TEMPO Interaktif, Jakarta - Pemerintah memperketat kucuran utang luar negeri bagi perusahaan badan usaha milik negara (BUMN). Mereka yang berhak menerima penerusan utang luar negeri atau subsidiary loan agreement (SLA) harus lolos seleksi kesehatan bisnis.
Menteri Keuangan Agus Martowardojo mengatakan, pengetatan proses penyaringan penerima SLA itu dilakukan agar eksposur utang luar negeri tidak makin membengkak. Hal itu tentu tidak baik bagi perekonomian secara keseluruhan.
“SLA akan membuat pinjaman luar negeri meningkat. Jadi, idealnya ke depan kita akan terus lebih selektif,” kata Agus akhir pekan lalu. Sebagai alternatif pembiayaan, Agus meminta BUMN mengajukan fasilitas kredit kepada perbankan, baik untuk kredit komersial maupun kredit ekspor.
Menteri Koordinator Perekonomian Hatta Radjasa mendukung kebijakan Menteri Keuangan memperketat SLA untuk BUMN. Menurut dia, SLA juga sering bermasalah dan menjadi beban anggaran pendapatan dan belanja negara.

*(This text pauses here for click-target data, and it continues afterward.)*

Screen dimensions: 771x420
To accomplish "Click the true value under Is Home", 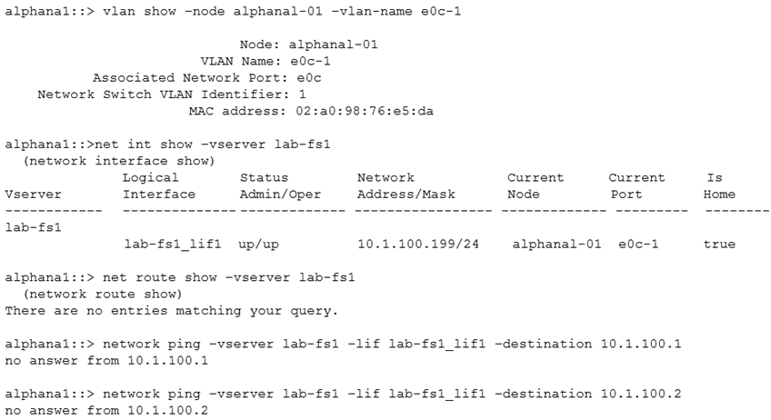I will tap(719, 245).
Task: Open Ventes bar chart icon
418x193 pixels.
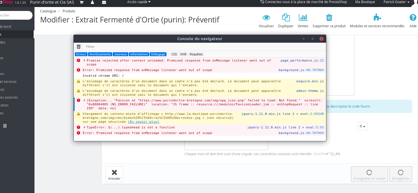Action: tap(303, 17)
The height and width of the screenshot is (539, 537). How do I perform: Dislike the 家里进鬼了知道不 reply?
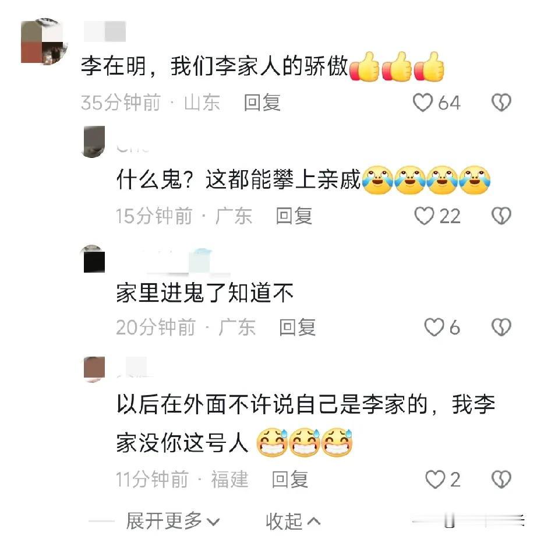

Hatta bahkan mengusulkan penghapusan SLA agar beban APBN lebih ringan. “Muaranya bisa mengurangi utang luar negeri,” katanya.
Pada saat pelantikan Menteri baru 20 Oktober lalu, Presiden Susilo Bambang Yudhoyono menjanjikan pengelolaan APBN menuju anggaran berimbang pada 2014. Anggaran berimbang artinya tidak ada defisit akibat alokasi belanja yang lebih besar dibanding penerimaan negara.
Pada APBN 2012, defisit ditetapkan mencapai 1,5 persen dari produk domestik bruto. Defisit tersebut ditutupi melalui utang luar negeri dan dalam negeri berupa penerbitan surat utang negara.